There’s never been a shortage of risk that organizations face from insiders gone bad — those incidents where insiders steal information from their employers, clients, partners and government agencies.
Many times, malicious insiders seek monetary gain. They’ll steal information such as account information or login credentials that they can sell to criminals that operate on the Dark Web. Or, they may be carrying out an act of political activism or whistleblowing, such as exposing the deeds of an organization perceived to be doing wrong. And sometimes, insiders act out just because they feel disgruntled in the face of perceived mistreatment from their employer, or they want a jumpstart in their role with their next employer. Insiders also have been known to take product plans, source code, customer contacts and other trade secrets.
It’s clear that the threat from insiders is rising. Although it shouldn’t be — enterprises should be well aware, and well-defended, from such risks.

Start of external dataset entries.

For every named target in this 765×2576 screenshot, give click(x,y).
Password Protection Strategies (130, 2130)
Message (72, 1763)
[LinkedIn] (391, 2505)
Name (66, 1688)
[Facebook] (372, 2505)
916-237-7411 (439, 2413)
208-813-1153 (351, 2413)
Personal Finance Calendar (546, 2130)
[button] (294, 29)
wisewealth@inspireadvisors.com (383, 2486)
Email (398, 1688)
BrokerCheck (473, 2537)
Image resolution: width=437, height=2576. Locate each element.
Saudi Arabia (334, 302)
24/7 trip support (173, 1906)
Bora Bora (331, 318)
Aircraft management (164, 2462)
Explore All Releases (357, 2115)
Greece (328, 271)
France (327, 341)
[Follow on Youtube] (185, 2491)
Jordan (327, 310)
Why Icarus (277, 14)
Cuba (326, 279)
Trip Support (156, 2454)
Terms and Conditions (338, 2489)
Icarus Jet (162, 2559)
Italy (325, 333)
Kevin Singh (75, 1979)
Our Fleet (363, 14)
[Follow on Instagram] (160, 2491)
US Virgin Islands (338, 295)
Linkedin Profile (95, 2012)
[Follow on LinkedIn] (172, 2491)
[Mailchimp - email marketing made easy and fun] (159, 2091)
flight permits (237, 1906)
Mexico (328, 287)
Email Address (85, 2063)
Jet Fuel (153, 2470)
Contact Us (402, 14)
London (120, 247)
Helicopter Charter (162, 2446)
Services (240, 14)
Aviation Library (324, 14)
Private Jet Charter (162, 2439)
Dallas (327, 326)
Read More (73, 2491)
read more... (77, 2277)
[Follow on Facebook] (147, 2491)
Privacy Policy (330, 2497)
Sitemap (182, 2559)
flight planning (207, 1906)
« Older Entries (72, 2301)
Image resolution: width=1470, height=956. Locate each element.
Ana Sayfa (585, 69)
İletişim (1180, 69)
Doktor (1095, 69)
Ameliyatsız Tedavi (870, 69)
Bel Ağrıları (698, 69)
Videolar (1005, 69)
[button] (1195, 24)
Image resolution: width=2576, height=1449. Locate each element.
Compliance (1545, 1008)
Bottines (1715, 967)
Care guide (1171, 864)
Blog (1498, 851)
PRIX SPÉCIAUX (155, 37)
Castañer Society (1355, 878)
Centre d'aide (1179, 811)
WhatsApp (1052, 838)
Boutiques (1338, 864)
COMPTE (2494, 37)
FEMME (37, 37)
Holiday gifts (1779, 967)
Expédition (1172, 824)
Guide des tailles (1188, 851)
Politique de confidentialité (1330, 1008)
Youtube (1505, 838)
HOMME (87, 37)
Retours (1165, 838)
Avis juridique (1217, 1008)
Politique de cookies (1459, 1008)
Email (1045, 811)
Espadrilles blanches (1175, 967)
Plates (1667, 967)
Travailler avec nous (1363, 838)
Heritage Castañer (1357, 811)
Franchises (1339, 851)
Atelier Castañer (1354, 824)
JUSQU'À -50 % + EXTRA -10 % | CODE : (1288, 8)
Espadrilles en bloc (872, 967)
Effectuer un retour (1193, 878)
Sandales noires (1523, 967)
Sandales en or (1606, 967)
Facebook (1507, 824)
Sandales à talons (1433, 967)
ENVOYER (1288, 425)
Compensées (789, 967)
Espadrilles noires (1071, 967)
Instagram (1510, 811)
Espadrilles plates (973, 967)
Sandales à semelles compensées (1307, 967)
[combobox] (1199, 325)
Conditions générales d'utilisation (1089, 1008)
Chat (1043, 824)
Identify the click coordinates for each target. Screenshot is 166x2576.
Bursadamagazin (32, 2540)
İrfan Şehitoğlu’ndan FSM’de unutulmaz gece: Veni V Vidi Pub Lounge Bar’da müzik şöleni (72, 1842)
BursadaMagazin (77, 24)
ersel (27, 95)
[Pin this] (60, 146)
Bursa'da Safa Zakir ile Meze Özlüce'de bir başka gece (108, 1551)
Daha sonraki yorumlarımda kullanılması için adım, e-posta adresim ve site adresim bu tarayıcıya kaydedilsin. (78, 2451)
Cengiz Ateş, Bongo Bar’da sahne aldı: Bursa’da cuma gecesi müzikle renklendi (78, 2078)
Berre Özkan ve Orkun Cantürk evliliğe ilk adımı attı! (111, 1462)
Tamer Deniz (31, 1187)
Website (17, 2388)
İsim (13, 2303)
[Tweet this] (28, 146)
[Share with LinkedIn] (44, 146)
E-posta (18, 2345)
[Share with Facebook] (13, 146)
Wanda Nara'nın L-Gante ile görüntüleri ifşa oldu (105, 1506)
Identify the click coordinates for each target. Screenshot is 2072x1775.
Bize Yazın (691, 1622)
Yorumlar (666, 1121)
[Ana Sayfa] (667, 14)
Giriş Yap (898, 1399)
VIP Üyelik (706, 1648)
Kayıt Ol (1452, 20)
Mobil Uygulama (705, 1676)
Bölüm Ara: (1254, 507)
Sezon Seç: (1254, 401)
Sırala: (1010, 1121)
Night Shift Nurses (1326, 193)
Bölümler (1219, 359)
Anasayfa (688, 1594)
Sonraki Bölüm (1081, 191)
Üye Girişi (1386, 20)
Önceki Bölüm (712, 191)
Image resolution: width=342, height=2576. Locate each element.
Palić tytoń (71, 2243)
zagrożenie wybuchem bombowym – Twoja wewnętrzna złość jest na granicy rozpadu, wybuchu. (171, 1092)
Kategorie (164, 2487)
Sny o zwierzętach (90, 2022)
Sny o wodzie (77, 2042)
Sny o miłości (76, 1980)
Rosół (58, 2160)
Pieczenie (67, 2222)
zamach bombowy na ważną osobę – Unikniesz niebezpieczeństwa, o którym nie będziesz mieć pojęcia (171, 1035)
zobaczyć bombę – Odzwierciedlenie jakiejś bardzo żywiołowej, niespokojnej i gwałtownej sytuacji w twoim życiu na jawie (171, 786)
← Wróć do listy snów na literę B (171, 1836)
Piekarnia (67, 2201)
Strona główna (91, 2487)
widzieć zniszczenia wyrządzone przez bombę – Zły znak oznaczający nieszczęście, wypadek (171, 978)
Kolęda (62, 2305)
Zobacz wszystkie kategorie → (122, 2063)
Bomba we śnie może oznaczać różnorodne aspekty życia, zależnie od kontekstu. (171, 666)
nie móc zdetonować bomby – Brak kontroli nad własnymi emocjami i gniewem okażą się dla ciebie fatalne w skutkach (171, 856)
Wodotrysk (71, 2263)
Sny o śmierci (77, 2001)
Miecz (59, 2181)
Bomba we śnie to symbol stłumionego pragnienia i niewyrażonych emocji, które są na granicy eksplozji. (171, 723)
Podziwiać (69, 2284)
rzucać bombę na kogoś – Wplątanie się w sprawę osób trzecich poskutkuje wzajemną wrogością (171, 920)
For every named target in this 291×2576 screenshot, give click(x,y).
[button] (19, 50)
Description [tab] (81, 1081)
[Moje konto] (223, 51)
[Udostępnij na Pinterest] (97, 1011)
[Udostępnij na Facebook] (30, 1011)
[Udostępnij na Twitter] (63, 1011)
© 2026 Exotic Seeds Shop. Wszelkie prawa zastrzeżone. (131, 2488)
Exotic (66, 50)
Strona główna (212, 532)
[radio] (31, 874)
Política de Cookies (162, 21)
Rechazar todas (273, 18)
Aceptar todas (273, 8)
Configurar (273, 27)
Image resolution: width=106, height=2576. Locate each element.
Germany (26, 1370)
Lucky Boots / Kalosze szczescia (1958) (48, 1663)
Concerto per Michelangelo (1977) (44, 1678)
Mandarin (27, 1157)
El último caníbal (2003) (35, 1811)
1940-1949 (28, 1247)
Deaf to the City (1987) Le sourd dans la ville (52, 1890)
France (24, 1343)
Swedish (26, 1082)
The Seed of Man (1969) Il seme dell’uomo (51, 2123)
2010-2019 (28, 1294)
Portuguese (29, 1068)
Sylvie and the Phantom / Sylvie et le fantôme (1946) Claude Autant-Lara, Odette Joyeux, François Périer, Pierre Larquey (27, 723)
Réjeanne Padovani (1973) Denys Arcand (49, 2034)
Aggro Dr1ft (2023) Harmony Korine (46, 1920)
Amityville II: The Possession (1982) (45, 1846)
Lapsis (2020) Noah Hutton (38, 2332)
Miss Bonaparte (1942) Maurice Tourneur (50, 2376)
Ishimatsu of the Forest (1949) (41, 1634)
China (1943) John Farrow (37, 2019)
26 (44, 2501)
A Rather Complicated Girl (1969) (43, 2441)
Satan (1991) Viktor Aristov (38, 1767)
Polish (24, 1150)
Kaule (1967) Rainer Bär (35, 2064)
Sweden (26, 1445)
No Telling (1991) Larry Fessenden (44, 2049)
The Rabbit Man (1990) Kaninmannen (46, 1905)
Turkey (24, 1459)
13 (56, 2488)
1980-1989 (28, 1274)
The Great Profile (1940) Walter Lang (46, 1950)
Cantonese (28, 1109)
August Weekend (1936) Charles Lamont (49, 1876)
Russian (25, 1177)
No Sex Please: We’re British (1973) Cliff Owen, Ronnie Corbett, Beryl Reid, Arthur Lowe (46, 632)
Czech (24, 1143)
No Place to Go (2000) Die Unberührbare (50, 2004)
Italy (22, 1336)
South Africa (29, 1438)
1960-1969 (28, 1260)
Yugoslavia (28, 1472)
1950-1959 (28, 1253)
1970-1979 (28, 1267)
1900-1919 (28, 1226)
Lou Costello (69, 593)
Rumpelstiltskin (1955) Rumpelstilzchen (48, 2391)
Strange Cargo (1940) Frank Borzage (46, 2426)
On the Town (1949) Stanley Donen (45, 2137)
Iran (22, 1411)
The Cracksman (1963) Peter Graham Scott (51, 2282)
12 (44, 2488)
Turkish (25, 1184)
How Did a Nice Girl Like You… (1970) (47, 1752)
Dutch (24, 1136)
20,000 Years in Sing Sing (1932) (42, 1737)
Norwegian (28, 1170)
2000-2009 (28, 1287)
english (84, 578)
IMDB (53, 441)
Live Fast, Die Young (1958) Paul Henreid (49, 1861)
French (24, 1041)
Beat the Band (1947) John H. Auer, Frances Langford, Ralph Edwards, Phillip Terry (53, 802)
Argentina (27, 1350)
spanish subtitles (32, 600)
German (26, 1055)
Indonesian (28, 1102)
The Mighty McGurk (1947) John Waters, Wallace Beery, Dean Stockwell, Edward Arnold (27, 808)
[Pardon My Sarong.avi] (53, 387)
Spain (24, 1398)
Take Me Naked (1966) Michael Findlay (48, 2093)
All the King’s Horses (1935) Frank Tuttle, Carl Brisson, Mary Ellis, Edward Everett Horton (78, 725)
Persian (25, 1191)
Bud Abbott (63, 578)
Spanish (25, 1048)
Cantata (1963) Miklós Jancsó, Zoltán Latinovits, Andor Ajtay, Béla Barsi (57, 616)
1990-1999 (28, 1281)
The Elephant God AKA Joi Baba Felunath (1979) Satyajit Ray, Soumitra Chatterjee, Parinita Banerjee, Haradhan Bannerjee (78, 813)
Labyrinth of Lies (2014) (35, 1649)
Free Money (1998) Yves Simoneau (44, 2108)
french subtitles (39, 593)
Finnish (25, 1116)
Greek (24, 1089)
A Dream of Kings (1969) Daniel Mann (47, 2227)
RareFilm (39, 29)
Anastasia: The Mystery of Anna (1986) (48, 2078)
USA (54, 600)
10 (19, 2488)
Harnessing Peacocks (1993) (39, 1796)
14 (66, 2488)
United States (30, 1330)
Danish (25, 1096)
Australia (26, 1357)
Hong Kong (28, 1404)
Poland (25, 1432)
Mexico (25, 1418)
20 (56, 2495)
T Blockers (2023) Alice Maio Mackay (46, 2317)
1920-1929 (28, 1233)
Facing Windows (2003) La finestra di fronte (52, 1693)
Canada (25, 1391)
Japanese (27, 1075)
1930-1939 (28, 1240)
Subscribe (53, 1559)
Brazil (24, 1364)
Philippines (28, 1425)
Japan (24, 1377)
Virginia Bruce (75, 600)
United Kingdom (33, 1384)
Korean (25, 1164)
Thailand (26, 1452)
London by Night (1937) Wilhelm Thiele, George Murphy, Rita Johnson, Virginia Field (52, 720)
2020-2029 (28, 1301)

The Changing Insider Threat
Insider risk used to consist of things like a ream of paper walking out the door, as was the case with the Pentagon Papers. Today, however, as a result of the exponential amount of data digitization and portability over the past few decades, the risk of data theft has grown considerably.
We’re all familiar with the latest stories. Recently, three insiders at McAfee were sued for allegedly stealing company secrets before going to a competitor. We see these types of incidents way too often. But we shouldn’t.
There are lots of insider threat best practices that enterprises know that they should be following. Organizations do know that they should be protecting their essential assets. They know that they need an insider-threat program. And they know they should provide security awareness training and enforce their security policies. They know they should be doing all of these things. They just don’t. At least not consistently. But here’s a secret: Even if they did, it’s not enough.
I’m not going to argue that you shouldn’t follow these best practices. You certainly should. But most of this advice is focused on securing the network, looking at hiring practices and monitoring applications. That’s all well and good, and it’s essential to security. In fact, it contributes to many facets of a strong security program. But there’s one chokepoint that needs much more focus, and it’s far too often overlooked.
That’s the data.
Organizations need to pay much closer attention to their data. They need to know with certainty where it resides, who can access it and where it moves. When it comes to insider threats, organizations need to get to the point where they know what attributes of the threat they need to be looking for. In many cases, organizations can be looking right at the information they need to see to spot nefarious insider behavior. However, despite it being right there, with so much data moving and so much noise relative to informative signal, what needs to be seen gets lost.
Focus on Value Density
Many organizations make the mistake of judging the value of data by its size. Yet, the value of data often has nothing to do with file size. What do I mean? Imagine that someone steals 10 gigabytes of high-definition marketing video taken of the corporate campus. This video may or may not (probably not) be highly confidential. However, 10 kilobytes of code for a software company, or a small Word document with a coveted recipe for a baked goods company, are both examples of small files with very valuable data. It doesn’t matter if the data is big or small because the density of value in the data is disproportionately high, relative to its size.
This concept throws off a lot of companies. If you work in an architectural firm, then it’s design diagrams and renderings you may want to protect. In an engineering firm, it’s CAD files. Law firms want to protect legal filings and depositions. Of course, human resource data, financial data, customer and prospect lists are always proprietary. But this type of data tends to be stored in structured places and is easier to protect than unstructured data. Lawyers and architects need to share and discuss their work product; thus, it’s often unstructured data in files residing outside databases and applications and stored on file shares and cloud storage.
Of course, both structured and unstructured data needs to be protected; but how one safeguards it, and the complexity of safeguarding it, is different. When protecting intellectual property in small bits and bytes, it gets tough to spot data of high value.
Succeeding requires very close monitoring of data with a focus on what data is moving, when and where. And the monitoring needs to be throughout the organization and across all data types. One really can’t tell, based on the size of files, whether it’s valuable or not.
As the McAfee case shows, insiders that have allegedly gone wrong used usual work tools, such as USB drives, email and cloud storage services to steal information. These employees could very well have been acting within established expectations for handling this data. That’s why it’s impossible to have policies that will try to find and block everything every trusted employee may do. This is why you need to be able to closely monitor activity across all data so that events like this don’t happen.
This risk from insiders is only going to rise in the months and years ahead, and the speed of the creation and dissemination of data isn’t going to slow down. It’s only going to accelerate, and this means the ability for enterprises to monitor and protect data must keep pace. Enterprises have the tools, and the established best practices they know they should follow, to effectively manage the insider threat. The question remains: Will they?